══ Data excerpts
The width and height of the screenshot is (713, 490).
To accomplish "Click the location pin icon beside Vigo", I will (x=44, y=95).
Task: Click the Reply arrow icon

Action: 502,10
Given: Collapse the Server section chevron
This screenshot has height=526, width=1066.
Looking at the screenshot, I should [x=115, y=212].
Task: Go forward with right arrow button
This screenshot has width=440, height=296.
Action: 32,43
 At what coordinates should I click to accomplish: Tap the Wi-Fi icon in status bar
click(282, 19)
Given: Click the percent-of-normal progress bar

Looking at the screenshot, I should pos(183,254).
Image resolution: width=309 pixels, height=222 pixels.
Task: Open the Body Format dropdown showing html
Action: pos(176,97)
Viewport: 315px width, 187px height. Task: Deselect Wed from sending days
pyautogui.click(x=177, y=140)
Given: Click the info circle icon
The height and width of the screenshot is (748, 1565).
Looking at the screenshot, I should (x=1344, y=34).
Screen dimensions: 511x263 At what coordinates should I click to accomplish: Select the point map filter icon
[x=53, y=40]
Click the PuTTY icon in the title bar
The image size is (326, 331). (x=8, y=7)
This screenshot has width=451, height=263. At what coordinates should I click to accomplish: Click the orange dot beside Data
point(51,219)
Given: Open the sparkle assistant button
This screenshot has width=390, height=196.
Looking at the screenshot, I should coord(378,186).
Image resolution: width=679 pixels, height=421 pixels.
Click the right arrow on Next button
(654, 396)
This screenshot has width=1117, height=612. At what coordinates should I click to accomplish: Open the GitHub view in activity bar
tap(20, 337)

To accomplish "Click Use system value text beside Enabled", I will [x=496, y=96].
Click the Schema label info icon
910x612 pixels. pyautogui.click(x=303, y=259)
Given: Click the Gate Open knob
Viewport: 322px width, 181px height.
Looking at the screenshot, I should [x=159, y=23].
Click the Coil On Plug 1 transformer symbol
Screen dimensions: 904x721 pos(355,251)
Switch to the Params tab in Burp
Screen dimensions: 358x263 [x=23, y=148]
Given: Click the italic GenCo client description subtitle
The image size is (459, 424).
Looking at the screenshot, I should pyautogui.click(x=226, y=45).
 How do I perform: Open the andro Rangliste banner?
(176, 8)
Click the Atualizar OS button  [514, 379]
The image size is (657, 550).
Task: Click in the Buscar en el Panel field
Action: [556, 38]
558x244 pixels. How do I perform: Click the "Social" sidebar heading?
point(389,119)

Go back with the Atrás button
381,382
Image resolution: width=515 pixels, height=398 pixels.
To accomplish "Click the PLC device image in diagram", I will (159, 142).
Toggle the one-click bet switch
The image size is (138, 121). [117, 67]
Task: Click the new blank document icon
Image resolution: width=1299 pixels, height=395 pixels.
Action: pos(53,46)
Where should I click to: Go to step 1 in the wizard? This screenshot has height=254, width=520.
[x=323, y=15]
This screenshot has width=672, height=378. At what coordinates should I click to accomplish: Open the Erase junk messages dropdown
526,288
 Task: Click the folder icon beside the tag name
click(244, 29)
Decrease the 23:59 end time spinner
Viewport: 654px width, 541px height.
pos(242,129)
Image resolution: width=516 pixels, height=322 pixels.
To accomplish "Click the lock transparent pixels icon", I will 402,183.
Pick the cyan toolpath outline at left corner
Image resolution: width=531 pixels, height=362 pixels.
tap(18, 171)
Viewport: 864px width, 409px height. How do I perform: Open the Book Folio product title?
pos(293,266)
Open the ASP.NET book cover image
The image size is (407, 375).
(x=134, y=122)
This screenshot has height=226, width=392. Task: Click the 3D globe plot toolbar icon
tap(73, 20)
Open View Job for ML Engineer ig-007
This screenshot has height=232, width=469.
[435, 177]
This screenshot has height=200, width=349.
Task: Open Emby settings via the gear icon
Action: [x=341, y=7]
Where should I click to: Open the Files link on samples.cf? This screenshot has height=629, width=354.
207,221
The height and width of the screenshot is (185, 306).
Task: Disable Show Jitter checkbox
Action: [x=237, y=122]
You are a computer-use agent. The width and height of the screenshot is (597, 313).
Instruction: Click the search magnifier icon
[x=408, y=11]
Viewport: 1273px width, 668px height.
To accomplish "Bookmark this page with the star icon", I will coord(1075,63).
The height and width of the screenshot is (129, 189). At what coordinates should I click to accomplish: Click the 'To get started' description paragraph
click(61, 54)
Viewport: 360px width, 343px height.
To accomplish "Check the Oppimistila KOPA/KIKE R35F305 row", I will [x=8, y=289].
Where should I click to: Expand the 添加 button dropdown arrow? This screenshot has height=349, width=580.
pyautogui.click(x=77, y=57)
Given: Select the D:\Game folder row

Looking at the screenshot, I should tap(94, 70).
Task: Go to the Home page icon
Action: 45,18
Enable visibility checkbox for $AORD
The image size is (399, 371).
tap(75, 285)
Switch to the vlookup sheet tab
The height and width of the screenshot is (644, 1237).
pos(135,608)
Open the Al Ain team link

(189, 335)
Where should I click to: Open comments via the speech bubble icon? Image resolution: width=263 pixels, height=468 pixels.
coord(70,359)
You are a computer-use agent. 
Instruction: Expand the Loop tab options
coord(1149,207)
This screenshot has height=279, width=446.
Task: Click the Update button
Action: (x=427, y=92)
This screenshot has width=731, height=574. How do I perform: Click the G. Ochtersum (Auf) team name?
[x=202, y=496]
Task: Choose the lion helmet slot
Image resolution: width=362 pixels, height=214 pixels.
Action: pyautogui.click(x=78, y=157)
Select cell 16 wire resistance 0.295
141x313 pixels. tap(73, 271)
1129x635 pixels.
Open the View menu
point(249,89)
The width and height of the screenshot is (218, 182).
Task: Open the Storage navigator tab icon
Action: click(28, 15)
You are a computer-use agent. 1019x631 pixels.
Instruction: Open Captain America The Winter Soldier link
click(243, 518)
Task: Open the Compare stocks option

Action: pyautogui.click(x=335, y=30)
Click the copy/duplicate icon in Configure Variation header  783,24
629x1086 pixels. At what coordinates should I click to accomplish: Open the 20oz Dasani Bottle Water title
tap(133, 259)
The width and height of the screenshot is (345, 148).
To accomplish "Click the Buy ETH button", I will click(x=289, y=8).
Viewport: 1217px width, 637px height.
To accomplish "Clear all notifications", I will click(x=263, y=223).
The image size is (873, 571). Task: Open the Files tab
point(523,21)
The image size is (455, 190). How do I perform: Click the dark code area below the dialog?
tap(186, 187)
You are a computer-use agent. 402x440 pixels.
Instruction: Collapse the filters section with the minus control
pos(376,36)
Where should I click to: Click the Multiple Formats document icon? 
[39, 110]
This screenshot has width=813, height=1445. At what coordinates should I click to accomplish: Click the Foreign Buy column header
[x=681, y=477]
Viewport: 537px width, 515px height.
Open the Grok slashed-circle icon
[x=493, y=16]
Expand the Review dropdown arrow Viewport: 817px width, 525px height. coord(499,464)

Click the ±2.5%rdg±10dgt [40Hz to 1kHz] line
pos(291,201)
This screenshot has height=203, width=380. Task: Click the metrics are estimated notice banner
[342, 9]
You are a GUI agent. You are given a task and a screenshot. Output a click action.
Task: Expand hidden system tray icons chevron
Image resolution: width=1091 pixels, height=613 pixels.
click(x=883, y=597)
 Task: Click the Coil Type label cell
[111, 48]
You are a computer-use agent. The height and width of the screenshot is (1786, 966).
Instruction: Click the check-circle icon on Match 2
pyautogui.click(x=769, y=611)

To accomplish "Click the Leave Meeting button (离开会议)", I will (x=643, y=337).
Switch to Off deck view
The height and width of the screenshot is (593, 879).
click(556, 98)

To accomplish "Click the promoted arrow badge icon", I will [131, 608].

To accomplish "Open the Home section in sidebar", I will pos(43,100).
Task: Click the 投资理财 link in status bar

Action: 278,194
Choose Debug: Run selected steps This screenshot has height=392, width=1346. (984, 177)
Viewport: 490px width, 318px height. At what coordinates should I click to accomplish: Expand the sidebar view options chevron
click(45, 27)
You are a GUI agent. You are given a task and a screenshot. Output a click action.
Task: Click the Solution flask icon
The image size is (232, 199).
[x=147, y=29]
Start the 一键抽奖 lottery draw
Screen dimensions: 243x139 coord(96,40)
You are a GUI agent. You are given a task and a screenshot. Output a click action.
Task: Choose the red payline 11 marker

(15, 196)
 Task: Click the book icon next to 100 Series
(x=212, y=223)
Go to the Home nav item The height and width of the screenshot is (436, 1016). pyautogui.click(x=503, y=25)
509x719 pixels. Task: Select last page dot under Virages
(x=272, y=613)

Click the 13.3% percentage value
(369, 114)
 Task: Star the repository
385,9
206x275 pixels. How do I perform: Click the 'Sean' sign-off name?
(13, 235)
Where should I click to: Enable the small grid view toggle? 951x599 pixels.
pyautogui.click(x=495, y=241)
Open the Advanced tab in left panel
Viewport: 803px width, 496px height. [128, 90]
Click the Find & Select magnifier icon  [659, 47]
════
> **What you have to do**: Will you return exactly the lines above from the one with "Viewport: 864px width, 409px" down to the one with "You are a computer-use agent. The width", counting both as part of the range?

> **Answer box**:
Viewport: 864px width, 409px height. How do I perform: Open the Book Folio product title?
pos(293,266)
Open the ASP.NET book cover image
The image size is (407, 375).
(x=134, y=122)
This screenshot has height=226, width=392. Task: Click the 3D globe plot toolbar icon
tap(73, 20)
Open View Job for ML Engineer ig-007
This screenshot has height=232, width=469.
[435, 177]
This screenshot has height=200, width=349.
Task: Open Emby settings via the gear icon
Action: [x=341, y=7]
Where should I click to: Open the Files link on samples.cf? This screenshot has height=629, width=354.
207,221
The height and width of the screenshot is (185, 306).
Task: Disable Show Jitter checkbox
Action: [x=237, y=122]
You are a computer-use agent. The width and height of the screenshot is (597, 313).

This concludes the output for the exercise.